Sunday, October 18, 2009

What makes music, music and poetry, poetry? What is it exactly that differentiates the two? Those are the things I was thinking about while reading Xiong's "because I am it's a race thing trip" and began to think of the spaces between words and phrases less as pauses and more as beats, moments were perhaps a drumbeat or a certain note would repeat throughout a song. The repetitions in two particular places seem to take on the quality of choruses. First:

______________________geisha
I mean
______________________china doll
I mean
______________________lotus blossom
I mean
______________________passive submissive exotic slant-eyed slut

The number of syllables in the words on the right slowly grow from two to three to four while the repetition of the words I mean continue to string the phrases all together into a cohesive rhythm that lulls the reader right before the form breaks and explodes into a rapid flow of insults/expletives. The feel of the words is a slow build to a crescendo of sound, an explosion of emotion. What does this do for the reader? I think it has the effect of shocking someone from complacency. By using the specific pejoratives the author chose it serves to link the more aversive bigotry of the first few phrases, those termed "harmless" or "compliments" by people privileged enough not to see it or be affected by it, to the more explicitly insulting and problematic burst out line.

The second example of a chorus-like moment I found was :

america_______________________railroads
america_______________________ laundry
america's chinese
america_______________________ home of the brave
america_______________________ sugar canes
america_______________________ concentration camps
america's japanese
america_______________________ land of the free
america_______________________wonder bra and corsets
america_______________________plastic surgery and liposuction
america's______________________demonization of women
don't lecture me about the savage practice of footbinding

Even though the words are completely different than the example above there are quite a few parallels - the use of repetitive language on the left side while the right side words slowly grow larger and larger this time by an increase in lines rather than syllables and the same scheme is used an increase of 2->3->4 and again the rhythm is broken by a much larger explosion of words that serve to break the reader from a the steadiness experiences in the previous lines. The focus is different as well in this case it is less about exposing the stereotypes of American mono-culture and more about exposing the hypocrisy of the West. The refusal of America to ever accept it's Asian-American communities despite continual contributions to that society. It's foretold by the very first line of the poem:

I am asian________america

The divide between asian and america no matter of family history, contribution or pain or servitude at the hands of the government. None of these seem to make a bridge between asian and america, always outside of society.

The last phrase in that second chorus discussing the demonization of women in Western society which is consistently misrepresented as freedom and used as a way to other many different cultures. I'm reminded of a article that came out in Vogue magazine during the initial invasion of Afghanistan where they spoke of the horrible position of women there and that they would serves as liberators...by teaching the women cosmetology and how to open their own beauty salons. The article went on to say that they had learned many of the women could not read the instruction manuals they had brought and so instead of teaching the women how to read they were now providing manuals with diagrams so they would not have to read. What type of liberation is that?

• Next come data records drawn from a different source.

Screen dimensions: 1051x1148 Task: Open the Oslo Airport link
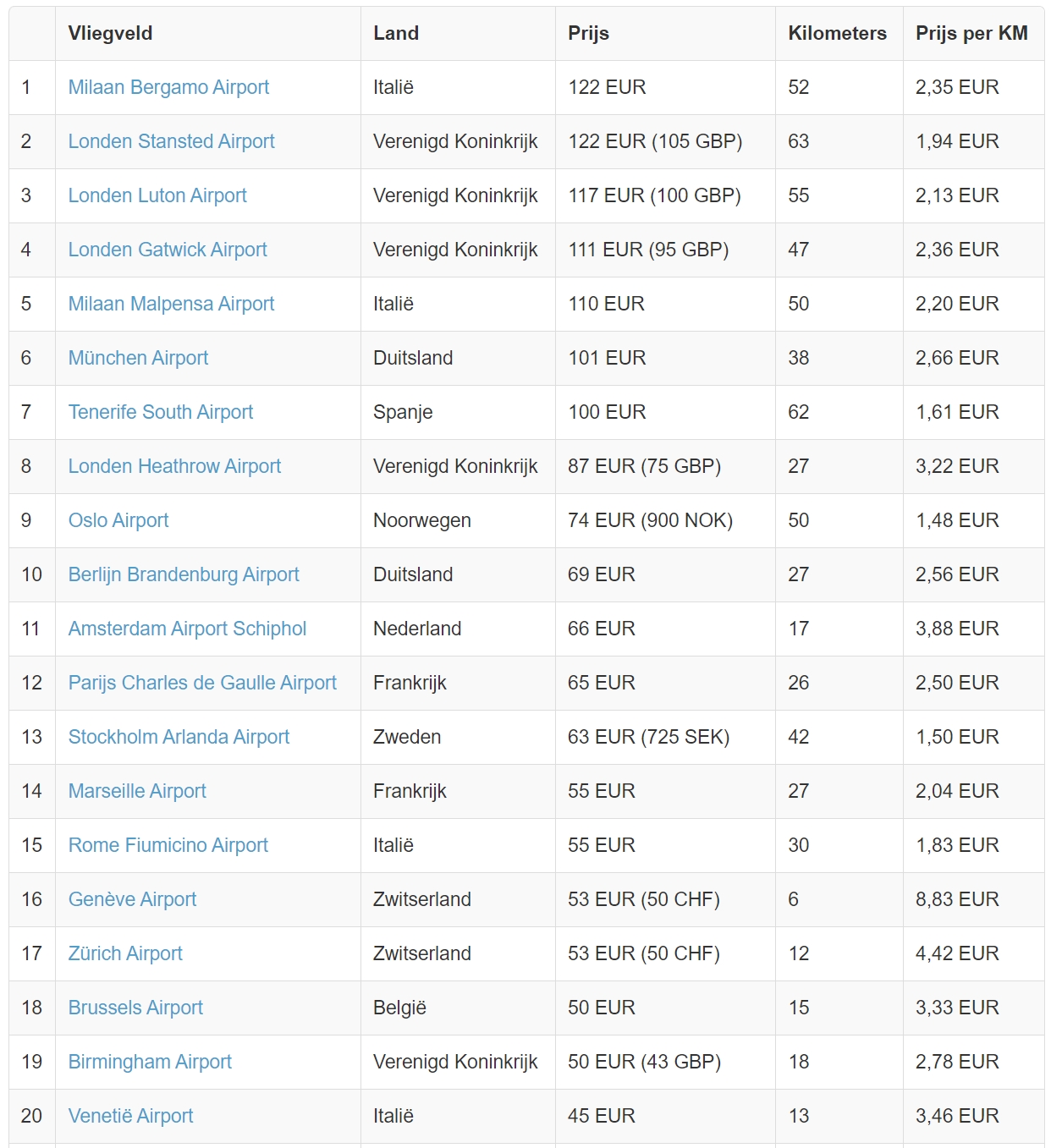[x=118, y=520]
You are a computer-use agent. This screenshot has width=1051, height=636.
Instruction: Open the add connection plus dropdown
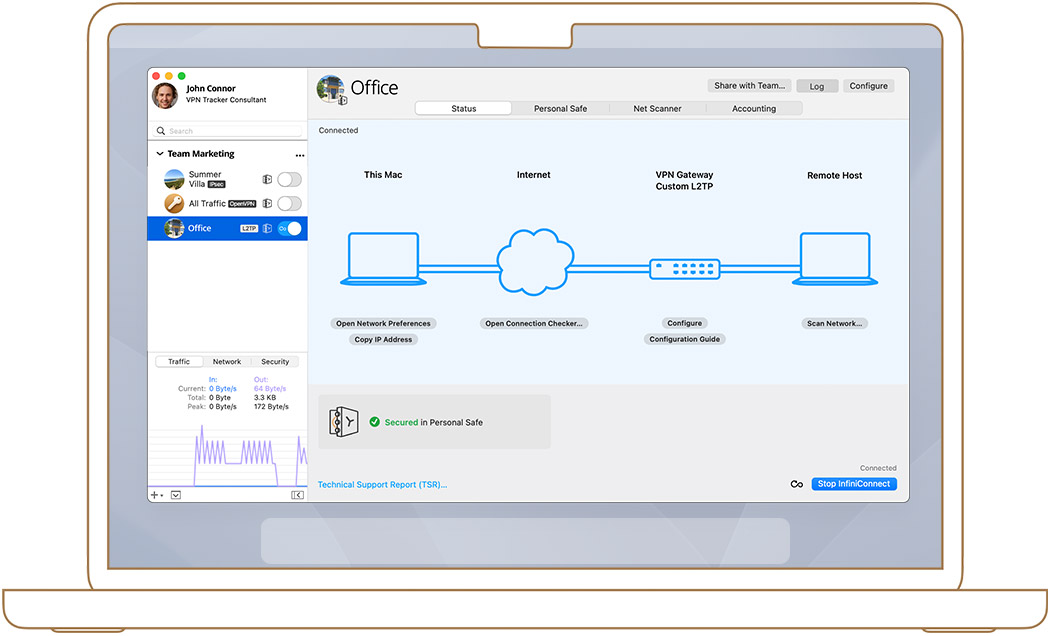[x=156, y=495]
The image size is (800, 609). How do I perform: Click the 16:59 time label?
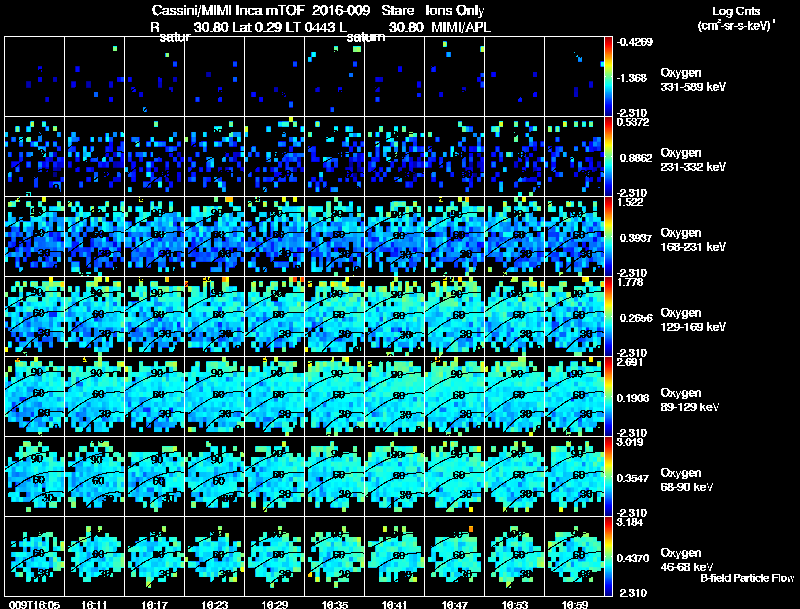point(574,604)
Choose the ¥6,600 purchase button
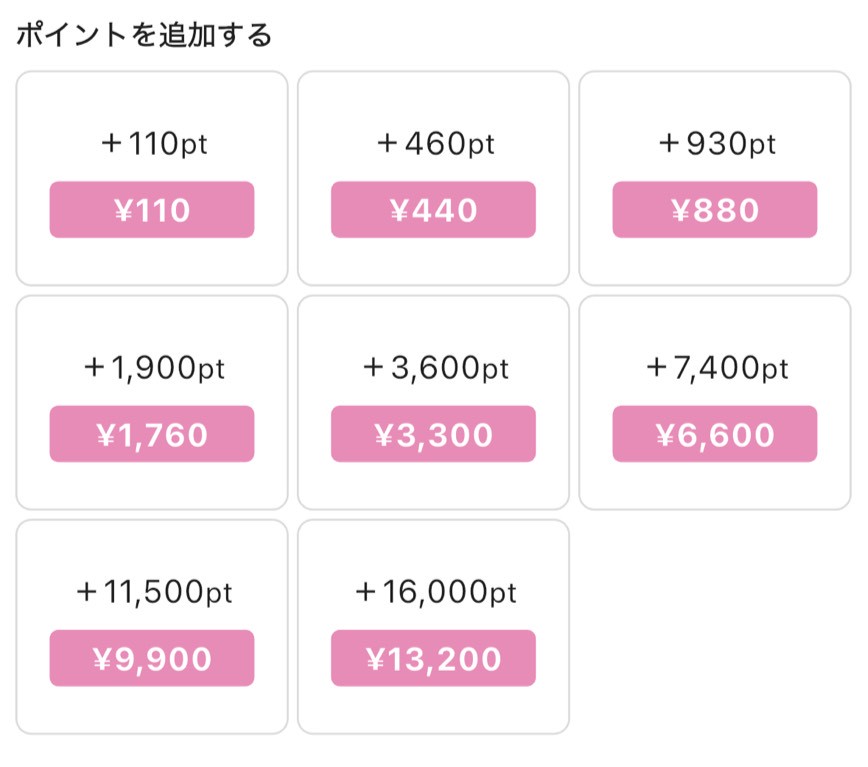Screen dimensions: 868x767 pyautogui.click(x=714, y=434)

Women are in a marginalized position throughout the West but the focus of any continued work in that direction is subverted outward in a spread of our "liberation" which is really no liberation at all. That's what Xiong is calling up here, critiquing the American's continual condemnation of footbinding while other forms of physical painful and debilitating are acceptable--plastic surgery, dieting at increasingly young ages, stiletto heels that cause immense back problems later in life, etc. It's not about supporting footbinding at all but pointing out that America has its own fair share of problems that it chooses to ignore while it continually demonizes other cultures.

The uses of the repeated slow build in these two "chorus" sections serves to punctuate the poem, to make these passages stand out and resonate like a song you just can't get out of your head.

4 comments:

  1. Naamen,
    so useful to look at the beats this way. it intensifies language rather than accents it, or distracts from it. Chong Xiong seemed so intentional (isn't' everyone?) in those space elements that i considered the musical notation for quarter and half rests etc., could be implemented in these poems
    e

    ReplyDelete
  2. N -

    thanks for getting into the musical form within the poem in this post. on my first reading of this piece, i was so consumed by it's message & political content that i lost the beats & didn't know why it was in the music section.

    but isn't the point to make the message heard (maybe), and clearly the white spaces, well thought out line lengths, breaks and alignment pushed us toward the emotional rupture of that message. thanks for taking us there.

    and yes -- the beauty salon diversion is horribly nauseating.

    J

    ReplyDelete
  3. Reading the spaces as beats and the section as chorus injected power and thrust, resonance maybe, into this poem (which is already striking, of course). Thank you for that.

    Thank you, also, for always taking the time to educate beyond poetry (is there a beyond poetry?), and for keeping the purpose of this class present in your dissection.

    ReplyDelete
  4. Naamen,
    You're a conductor here. There really is a lot of music in the setup and breakdown of layers of words with ever growing meaning. You serve up purpose of explosion nicely. The story from Vogue is saddening and I know its true we Americans are MVP's of hypocrisy.